TASK ITEM:
In the material below, find the line containing "Instruction: Sort Case" and the line containing "Task: Choose the", then reproduce exactly both of them and every line between, and nothing else.

DATA FOR PROCESSING:

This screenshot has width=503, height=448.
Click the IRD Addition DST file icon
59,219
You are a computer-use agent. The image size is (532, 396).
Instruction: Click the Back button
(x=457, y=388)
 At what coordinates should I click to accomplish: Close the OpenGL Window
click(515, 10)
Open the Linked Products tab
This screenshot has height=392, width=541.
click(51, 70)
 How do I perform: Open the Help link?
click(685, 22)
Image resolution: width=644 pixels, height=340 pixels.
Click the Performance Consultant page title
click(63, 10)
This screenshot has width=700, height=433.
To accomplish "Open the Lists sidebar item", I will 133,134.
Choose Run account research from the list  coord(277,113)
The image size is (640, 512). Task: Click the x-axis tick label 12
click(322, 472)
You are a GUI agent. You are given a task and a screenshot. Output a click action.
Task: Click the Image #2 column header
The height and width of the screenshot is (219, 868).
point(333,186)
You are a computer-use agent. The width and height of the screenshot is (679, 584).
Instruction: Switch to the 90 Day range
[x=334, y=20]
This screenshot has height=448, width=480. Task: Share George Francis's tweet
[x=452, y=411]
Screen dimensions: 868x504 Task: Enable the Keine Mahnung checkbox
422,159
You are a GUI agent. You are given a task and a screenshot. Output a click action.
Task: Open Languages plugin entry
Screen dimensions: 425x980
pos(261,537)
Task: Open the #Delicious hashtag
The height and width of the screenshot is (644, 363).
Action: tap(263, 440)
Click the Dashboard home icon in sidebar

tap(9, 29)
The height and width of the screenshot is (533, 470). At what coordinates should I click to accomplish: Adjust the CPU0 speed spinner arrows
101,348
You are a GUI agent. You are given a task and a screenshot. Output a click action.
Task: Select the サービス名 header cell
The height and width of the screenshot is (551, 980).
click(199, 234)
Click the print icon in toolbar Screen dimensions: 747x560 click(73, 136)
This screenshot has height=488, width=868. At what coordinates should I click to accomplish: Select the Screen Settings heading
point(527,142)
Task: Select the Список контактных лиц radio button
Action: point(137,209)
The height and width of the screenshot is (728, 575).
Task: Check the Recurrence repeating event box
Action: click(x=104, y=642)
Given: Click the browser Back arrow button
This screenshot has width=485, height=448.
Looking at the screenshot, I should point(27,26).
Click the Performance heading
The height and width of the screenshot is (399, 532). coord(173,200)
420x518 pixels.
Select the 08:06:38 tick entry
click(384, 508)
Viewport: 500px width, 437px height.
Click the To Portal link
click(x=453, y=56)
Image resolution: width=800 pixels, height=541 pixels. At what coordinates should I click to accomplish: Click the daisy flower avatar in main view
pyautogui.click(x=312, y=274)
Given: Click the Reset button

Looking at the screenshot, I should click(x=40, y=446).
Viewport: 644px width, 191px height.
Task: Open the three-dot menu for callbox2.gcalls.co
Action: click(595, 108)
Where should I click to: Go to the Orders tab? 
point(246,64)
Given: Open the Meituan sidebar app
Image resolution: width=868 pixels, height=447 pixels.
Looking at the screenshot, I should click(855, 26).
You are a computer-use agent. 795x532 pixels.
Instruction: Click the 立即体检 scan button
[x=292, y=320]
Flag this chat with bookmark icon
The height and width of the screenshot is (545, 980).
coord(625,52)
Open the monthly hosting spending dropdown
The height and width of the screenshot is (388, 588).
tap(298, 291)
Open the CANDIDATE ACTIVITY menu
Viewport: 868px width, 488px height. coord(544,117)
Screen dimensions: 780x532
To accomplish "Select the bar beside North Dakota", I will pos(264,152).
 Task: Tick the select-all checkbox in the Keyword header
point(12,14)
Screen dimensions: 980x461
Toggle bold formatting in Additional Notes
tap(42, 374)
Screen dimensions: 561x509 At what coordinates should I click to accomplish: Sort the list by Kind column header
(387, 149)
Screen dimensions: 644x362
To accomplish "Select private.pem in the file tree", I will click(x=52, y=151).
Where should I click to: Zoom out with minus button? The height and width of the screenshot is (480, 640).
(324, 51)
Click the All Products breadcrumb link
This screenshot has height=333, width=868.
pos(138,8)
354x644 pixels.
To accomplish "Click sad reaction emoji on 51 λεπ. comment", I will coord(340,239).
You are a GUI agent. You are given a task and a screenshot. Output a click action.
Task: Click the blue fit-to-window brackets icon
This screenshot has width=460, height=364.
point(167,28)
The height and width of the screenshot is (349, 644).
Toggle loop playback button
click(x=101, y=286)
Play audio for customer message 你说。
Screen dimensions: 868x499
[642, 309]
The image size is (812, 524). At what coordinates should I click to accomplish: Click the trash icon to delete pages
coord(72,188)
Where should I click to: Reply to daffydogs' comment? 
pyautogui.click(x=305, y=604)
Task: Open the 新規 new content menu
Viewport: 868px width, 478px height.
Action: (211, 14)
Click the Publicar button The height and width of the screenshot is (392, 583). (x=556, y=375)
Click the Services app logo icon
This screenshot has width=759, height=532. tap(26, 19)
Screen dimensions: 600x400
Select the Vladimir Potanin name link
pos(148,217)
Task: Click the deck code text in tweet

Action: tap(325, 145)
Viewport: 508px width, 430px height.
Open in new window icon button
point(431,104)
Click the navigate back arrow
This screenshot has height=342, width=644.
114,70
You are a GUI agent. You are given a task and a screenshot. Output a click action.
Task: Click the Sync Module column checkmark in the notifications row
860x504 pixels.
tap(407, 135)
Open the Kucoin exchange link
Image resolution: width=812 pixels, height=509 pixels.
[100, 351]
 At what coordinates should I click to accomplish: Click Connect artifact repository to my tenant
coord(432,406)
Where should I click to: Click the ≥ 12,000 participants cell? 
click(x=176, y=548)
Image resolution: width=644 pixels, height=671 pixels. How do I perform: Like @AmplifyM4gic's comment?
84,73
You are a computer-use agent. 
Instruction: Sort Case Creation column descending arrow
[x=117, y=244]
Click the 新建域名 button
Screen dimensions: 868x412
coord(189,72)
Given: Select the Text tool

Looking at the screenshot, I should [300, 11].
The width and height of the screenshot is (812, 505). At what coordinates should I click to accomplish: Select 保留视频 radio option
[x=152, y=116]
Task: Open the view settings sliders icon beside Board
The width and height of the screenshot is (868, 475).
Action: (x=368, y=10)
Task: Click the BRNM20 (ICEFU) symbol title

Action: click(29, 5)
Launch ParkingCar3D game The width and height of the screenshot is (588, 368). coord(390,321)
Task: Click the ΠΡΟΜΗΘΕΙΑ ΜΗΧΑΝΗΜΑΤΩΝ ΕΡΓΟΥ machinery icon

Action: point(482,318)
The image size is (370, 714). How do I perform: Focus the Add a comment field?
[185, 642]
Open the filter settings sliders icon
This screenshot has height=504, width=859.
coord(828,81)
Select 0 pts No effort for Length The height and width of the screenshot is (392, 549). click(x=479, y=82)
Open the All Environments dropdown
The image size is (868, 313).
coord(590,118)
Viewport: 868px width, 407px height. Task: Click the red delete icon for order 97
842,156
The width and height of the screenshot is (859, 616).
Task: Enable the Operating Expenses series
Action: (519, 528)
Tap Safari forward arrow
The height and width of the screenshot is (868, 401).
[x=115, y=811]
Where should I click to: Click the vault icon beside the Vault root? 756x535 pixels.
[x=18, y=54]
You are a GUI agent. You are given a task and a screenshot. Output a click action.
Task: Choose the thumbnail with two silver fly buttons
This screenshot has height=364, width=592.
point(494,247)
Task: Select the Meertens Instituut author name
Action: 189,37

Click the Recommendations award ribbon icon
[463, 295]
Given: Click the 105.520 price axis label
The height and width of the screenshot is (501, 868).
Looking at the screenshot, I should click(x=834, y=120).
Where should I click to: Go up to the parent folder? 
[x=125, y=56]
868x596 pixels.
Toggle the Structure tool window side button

SOLUTION TO THE EXERCISE:
Instruction: Sort Case Creation column descending arrow
[x=117, y=244]
Click the 新建域名 button
Screen dimensions: 868x412
coord(189,72)
Given: Select the Text tool

Looking at the screenshot, I should [300, 11].
The width and height of the screenshot is (812, 505). At what coordinates should I click to accomplish: Select 保留视频 radio option
[x=152, y=116]
Task: Open the view settings sliders icon beside Board
The width and height of the screenshot is (868, 475).
Action: (x=368, y=10)
Task: Click the BRNM20 (ICEFU) symbol title

Action: click(29, 5)
Launch ParkingCar3D game The width and height of the screenshot is (588, 368). coord(390,321)
Task: Click the ΠΡΟΜΗΘΕΙΑ ΜΗΧΑΝΗΜΑΤΩΝ ΕΡΓΟΥ machinery icon

Action: point(482,318)
The image size is (370, 714). How do I perform: Focus the Add a comment field?
[185, 642]
Open the filter settings sliders icon
This screenshot has height=504, width=859.
coord(828,81)
Select 0 pts No effort for Length The height and width of the screenshot is (392, 549). click(x=479, y=82)
Open the All Environments dropdown
The image size is (868, 313).
coord(590,118)
Viewport: 868px width, 407px height. Task: Click the red delete icon for order 97
842,156
The width and height of the screenshot is (859, 616).
Task: Enable the Operating Expenses series
Action: (519, 528)
Tap Safari forward arrow
The height and width of the screenshot is (868, 401).
[x=115, y=811]
Where should I click to: Click the vault icon beside the Vault root? 756x535 pixels.
[x=18, y=54]
You are a GUI agent. You are given a task and a screenshot. Output a click action.
Task: Choose the thumbnail with two silver fly buttons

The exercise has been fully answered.